◆ EXERCISE
Where a line of the records contains the word "איכות", show that line.
━━━ EXERCISE MATERIALS ━━━
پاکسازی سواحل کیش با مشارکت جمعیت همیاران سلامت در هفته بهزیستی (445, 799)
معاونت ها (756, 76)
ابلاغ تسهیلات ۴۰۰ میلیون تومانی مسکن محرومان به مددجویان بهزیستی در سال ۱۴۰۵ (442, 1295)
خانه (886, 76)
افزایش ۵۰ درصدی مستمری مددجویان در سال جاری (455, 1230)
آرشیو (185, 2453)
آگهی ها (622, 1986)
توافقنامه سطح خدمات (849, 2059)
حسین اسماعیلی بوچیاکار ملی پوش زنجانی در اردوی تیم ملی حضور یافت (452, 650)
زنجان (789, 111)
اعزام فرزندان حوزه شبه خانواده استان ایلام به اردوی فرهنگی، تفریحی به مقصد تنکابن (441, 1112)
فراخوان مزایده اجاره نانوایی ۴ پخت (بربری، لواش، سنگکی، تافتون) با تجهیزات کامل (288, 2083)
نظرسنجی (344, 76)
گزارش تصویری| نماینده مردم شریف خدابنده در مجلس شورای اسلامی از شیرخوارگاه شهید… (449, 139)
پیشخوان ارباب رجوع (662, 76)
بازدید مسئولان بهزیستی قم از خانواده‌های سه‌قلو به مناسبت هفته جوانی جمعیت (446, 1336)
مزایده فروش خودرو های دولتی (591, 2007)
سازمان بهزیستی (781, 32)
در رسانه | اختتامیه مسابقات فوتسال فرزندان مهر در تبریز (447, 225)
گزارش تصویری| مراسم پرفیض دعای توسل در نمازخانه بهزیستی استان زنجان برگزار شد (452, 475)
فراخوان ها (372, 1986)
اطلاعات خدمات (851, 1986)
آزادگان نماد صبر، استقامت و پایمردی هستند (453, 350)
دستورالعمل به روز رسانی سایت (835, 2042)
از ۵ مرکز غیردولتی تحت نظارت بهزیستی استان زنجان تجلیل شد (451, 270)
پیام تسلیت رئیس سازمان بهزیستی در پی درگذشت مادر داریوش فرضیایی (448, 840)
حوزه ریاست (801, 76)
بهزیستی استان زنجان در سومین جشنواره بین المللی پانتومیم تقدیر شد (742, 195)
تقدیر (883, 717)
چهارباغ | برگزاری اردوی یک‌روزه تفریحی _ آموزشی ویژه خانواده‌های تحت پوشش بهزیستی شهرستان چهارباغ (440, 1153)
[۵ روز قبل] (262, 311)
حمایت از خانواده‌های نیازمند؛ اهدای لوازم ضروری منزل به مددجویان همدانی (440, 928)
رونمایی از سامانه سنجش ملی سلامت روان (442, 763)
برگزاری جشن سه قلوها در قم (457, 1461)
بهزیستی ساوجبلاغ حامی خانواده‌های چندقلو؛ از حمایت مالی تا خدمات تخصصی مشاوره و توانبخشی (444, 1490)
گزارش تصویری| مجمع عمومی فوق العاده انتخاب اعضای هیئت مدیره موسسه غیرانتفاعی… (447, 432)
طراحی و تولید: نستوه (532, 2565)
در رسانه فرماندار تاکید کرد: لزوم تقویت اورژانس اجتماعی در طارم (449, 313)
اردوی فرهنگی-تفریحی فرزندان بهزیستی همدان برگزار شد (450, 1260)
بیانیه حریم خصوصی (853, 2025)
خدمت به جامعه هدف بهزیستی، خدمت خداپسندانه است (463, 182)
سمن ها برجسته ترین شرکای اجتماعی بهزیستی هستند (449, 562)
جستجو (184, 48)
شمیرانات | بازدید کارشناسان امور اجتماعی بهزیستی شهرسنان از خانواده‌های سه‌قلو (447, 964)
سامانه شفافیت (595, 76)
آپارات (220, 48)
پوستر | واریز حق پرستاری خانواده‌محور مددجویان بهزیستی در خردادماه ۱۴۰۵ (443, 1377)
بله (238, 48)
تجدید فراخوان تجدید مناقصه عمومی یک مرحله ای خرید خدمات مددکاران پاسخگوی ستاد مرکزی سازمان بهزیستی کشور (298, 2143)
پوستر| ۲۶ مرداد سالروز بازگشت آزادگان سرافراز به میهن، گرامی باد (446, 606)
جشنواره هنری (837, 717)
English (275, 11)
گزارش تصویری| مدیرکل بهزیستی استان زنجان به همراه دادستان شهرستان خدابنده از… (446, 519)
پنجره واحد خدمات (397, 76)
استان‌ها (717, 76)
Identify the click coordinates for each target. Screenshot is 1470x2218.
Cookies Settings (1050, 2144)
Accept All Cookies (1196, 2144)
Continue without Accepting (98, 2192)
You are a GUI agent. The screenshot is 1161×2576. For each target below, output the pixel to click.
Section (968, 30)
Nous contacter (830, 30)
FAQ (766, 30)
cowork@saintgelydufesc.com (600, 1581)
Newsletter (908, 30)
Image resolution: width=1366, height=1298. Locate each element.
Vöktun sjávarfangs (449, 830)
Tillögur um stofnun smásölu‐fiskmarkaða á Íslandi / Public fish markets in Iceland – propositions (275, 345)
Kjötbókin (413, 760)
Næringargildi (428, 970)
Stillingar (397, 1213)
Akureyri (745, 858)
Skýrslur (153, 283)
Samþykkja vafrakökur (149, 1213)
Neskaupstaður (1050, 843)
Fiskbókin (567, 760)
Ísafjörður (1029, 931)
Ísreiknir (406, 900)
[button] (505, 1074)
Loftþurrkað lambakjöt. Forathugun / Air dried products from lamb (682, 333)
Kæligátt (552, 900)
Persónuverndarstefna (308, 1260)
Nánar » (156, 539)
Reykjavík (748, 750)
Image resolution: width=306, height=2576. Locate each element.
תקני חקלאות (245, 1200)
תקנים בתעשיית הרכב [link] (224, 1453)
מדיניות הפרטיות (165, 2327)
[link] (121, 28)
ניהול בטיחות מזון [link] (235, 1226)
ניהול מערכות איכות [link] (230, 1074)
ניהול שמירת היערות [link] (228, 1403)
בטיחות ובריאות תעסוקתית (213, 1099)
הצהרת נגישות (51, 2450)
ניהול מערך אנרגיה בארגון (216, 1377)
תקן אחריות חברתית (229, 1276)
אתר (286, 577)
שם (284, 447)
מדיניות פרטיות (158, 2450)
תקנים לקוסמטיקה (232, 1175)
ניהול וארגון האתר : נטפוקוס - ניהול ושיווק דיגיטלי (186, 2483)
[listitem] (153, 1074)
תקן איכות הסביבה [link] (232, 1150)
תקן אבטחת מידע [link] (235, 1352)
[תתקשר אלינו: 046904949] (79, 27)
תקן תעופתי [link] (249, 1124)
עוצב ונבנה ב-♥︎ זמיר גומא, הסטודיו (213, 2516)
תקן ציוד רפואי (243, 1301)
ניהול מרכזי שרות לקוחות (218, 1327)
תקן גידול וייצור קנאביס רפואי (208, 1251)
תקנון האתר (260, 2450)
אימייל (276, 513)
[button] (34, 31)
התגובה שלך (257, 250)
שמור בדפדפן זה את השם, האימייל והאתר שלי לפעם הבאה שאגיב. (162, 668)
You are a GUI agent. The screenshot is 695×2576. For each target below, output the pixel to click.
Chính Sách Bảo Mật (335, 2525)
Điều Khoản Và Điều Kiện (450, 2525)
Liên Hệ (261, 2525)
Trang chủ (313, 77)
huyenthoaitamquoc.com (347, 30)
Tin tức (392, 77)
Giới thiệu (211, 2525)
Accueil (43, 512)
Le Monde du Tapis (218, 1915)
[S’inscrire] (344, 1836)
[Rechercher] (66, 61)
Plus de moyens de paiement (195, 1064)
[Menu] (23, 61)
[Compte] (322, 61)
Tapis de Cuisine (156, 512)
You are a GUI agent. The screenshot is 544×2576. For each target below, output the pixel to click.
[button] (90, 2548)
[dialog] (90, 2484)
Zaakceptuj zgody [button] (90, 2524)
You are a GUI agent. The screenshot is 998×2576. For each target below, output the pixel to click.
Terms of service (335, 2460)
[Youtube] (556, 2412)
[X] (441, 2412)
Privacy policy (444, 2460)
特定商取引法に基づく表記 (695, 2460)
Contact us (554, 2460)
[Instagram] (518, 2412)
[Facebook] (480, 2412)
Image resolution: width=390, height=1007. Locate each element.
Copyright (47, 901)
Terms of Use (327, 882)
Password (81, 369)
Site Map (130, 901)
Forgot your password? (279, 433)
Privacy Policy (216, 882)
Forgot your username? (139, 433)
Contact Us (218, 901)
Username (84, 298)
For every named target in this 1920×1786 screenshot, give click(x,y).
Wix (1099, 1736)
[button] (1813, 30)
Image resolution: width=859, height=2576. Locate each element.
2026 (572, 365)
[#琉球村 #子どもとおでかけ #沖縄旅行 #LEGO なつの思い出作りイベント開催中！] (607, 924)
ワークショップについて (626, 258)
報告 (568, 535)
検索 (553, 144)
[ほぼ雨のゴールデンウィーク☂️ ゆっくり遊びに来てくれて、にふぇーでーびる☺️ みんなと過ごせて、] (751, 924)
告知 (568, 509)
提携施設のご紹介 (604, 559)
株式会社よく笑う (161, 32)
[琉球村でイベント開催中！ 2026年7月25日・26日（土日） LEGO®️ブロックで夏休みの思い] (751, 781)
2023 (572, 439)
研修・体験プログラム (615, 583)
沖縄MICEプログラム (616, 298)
━━━
◆ TASK SOLUTION
ניהול מערכות איכות [link] (230, 1074)
תקן איכות הסביבה [link] (232, 1150)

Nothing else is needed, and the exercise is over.